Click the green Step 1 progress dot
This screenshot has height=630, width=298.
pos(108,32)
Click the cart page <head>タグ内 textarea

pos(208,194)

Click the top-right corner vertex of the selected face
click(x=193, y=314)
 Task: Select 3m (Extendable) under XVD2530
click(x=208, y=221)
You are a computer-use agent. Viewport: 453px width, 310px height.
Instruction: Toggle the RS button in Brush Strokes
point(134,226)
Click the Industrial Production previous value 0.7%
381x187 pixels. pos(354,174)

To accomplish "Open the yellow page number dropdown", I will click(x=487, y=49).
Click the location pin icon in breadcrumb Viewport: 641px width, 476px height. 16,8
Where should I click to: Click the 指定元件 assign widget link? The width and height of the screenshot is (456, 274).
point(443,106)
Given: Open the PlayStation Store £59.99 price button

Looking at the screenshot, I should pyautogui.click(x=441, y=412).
---*---
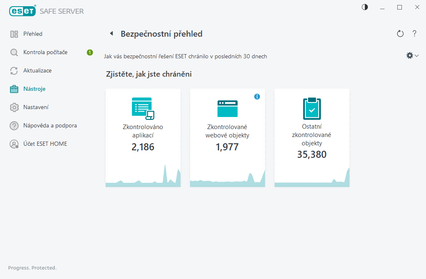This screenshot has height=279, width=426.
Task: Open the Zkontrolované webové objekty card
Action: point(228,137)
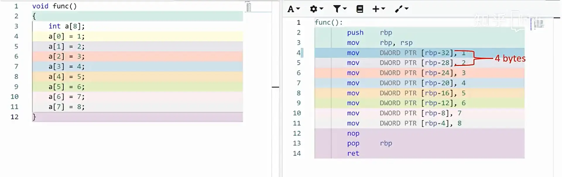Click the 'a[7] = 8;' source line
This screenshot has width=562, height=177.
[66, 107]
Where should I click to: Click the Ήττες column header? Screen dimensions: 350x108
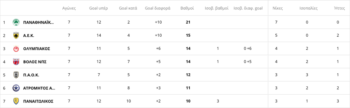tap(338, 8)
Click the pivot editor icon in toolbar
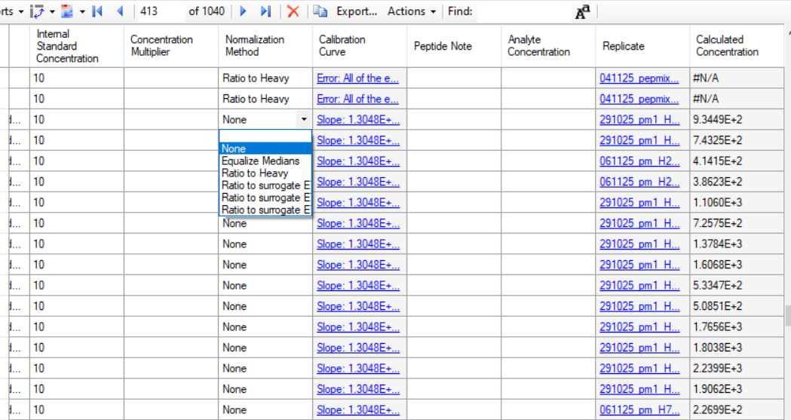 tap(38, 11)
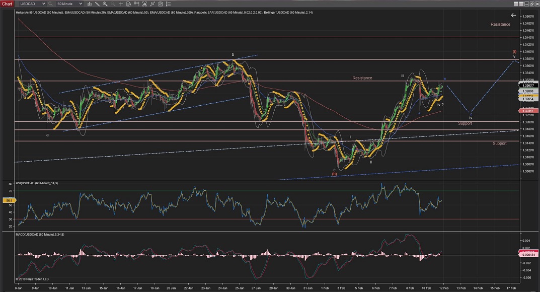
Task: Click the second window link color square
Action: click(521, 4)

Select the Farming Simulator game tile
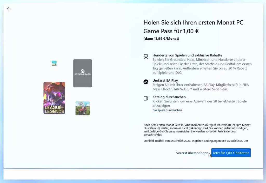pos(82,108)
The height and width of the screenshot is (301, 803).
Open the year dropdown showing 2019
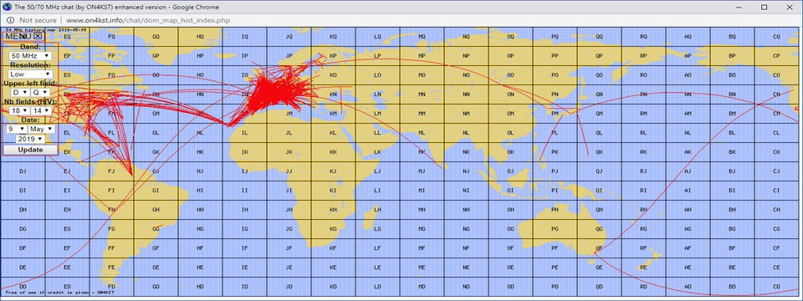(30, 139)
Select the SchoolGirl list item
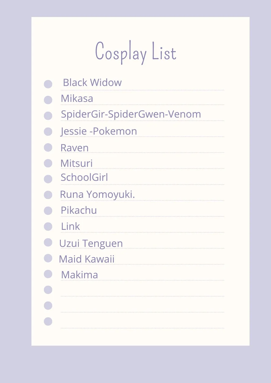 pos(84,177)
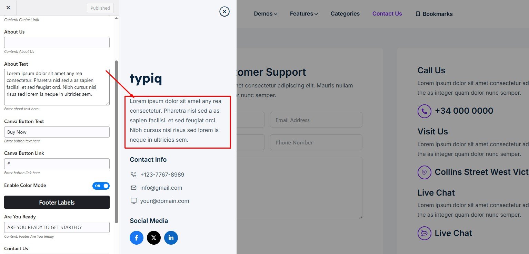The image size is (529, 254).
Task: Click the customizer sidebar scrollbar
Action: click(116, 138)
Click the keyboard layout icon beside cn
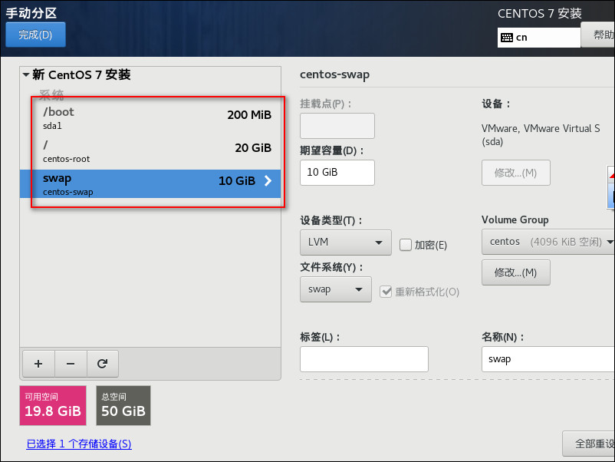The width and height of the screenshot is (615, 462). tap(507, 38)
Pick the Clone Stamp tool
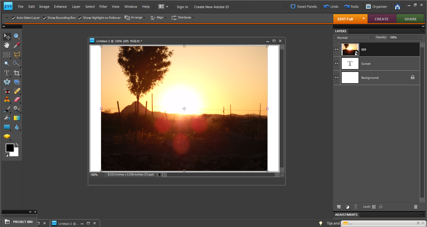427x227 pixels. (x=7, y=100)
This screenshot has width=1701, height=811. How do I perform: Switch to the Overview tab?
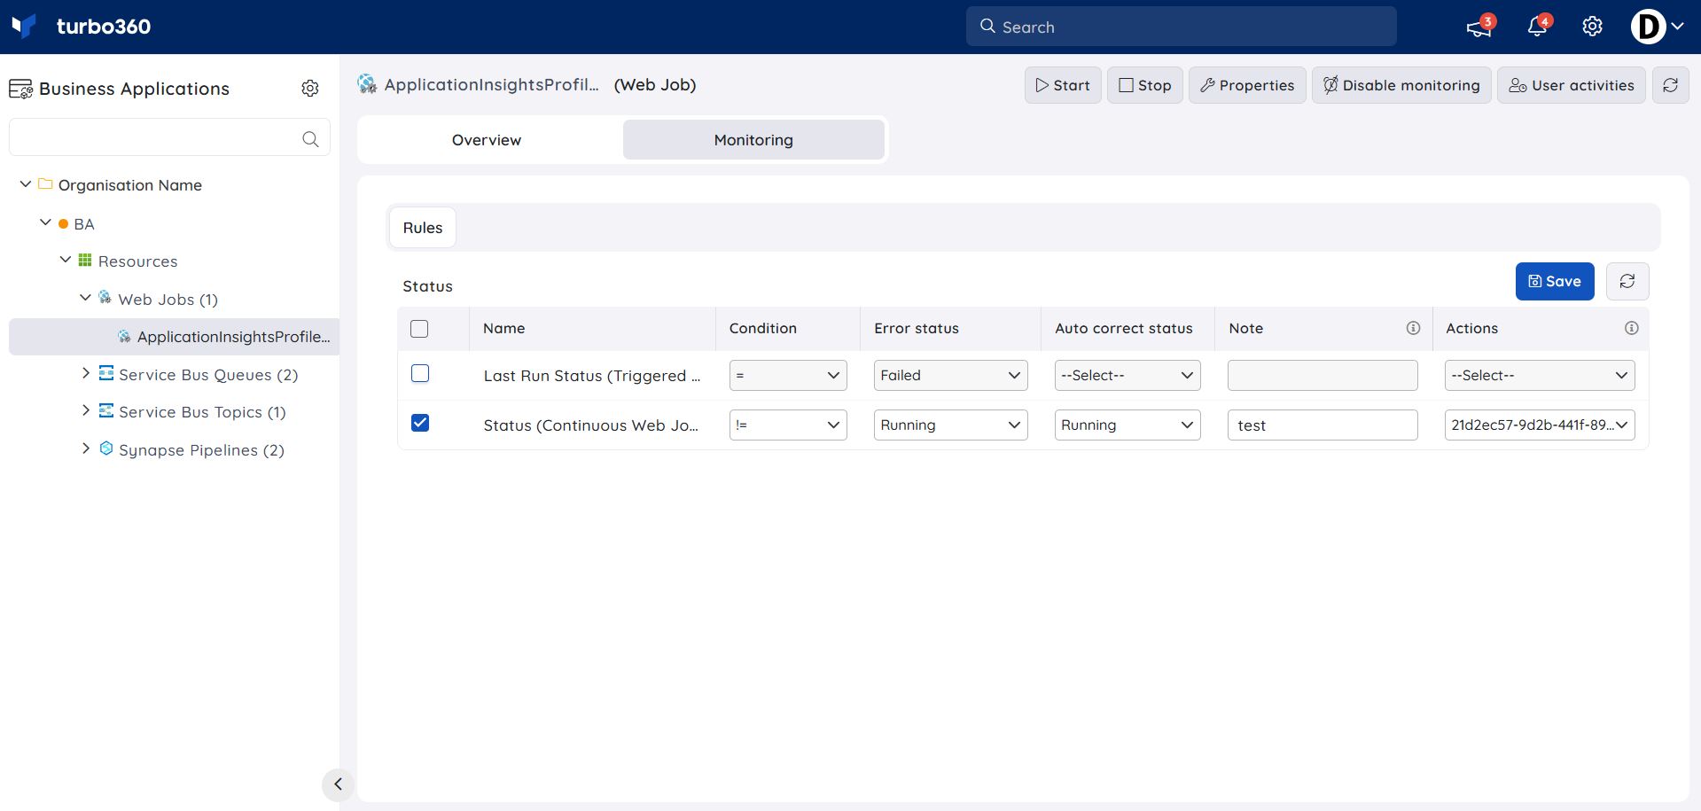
---*---
ACTIVITY -> Which of the lines above contain "Viewport"? Return them all.

EXERCISE RESULT ->
You are a computer-use agent. Viewport: 453px width, 310px height.
Click the location pin icon in breadcrumb Viewport: 641px width, 476px height. 16,8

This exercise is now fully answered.